Paleontologists were lonely fossil hunters for more than a century, but in my lifetime they found allies in geologists, and with DNA sequencing and genomics, molecular biologists have provided invaluable assistance. In 1996, a paper was published that created a huge splash in paleontological circles.[133] It was the work of molecular biologists that used the concept of the "molecular clock" of genetic divergence among various species. Their work concluded that the stage was set for animal emergence hundreds of millions of years before they appeared in the fossil record, particularly during the Cambrian Explosion. That paper initiated its own explosion of genetic research, and the current range of estimates has the genetic origins of animals somewhere between 1.2 bya and 700 mya, but this field is in its infancy, and more results are surely coming.[134] From an early optimism that molecular clocks could finely calibrate the timing of events, scientists have come to admit that "molecular clocks" do not reliably keep time. Today, the molecular evidence is used more to tell what happened than when. The geological and archeological record is considered more accurate for dating, and that evidence is sued for calibrating the molecular evidence. Even though "molecular clocks" keep far from perfect time, they are being used to do some timekeeping, when they can be bounded by other timing evidence, with a kind of interpolation of the data points.

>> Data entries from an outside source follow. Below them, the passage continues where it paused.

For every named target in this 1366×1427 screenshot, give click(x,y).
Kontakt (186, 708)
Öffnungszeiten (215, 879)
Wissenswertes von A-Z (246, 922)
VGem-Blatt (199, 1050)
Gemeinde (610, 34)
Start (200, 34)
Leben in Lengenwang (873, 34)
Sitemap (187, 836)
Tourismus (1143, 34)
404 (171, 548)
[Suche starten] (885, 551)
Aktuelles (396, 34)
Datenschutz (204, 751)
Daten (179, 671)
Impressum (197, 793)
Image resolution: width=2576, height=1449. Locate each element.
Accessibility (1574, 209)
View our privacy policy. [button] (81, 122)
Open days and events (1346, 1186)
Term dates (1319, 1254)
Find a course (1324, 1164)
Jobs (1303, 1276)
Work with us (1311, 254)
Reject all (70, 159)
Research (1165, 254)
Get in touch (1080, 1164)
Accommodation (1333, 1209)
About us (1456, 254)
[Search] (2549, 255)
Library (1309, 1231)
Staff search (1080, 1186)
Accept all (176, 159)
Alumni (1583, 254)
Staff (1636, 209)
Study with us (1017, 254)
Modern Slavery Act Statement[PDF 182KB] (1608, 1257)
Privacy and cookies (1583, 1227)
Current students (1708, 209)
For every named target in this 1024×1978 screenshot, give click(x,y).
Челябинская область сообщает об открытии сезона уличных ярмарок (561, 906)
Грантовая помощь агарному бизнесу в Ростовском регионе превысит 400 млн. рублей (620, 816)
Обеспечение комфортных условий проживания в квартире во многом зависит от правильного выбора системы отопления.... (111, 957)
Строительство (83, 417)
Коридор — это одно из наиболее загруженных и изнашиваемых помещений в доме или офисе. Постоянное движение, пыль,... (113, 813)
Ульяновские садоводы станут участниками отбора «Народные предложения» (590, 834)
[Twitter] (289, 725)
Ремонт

In particular, the synergies of molecular biology and paleontology have identified the importance of Hox genes in early animals. In bilaterally symmetric animals, Hox genes dictate body development and are effectively identical in a fly and a chicken, which diverged from their common ancestor nearly 700 mya. Hox genes became an anchor in animal development, with the basics still unchanged after more than 600 million years.
In summary, today's orthodox late-Proterozoic hypothesis is that the complex dynamics of a supercontinent breakup somehow triggered the runaway effects that led to a global glaciation. The global glaciation was reversed by runaway effects primarily related to an immense increase in atmospheric carbon dioxide. During the Greenhouse Earth events, oceanic life would have been delivered vast amounts of continental nutrients scoured from the rocks by glaciers, and the hot conditions would have combined to create a global explosion of photosynthetic life. A billion years of relative equilibrium between the prokaryotes and eukaryotes was ultimately shattered, and oxygen levels dramatically rose during the Cryogenian and Ediacaran periods toward modern levels. Largely sterilized oceans, which began to be oxygenated at depth for the first time, are now thought to have prepared the way for what came next: the rise of complex life.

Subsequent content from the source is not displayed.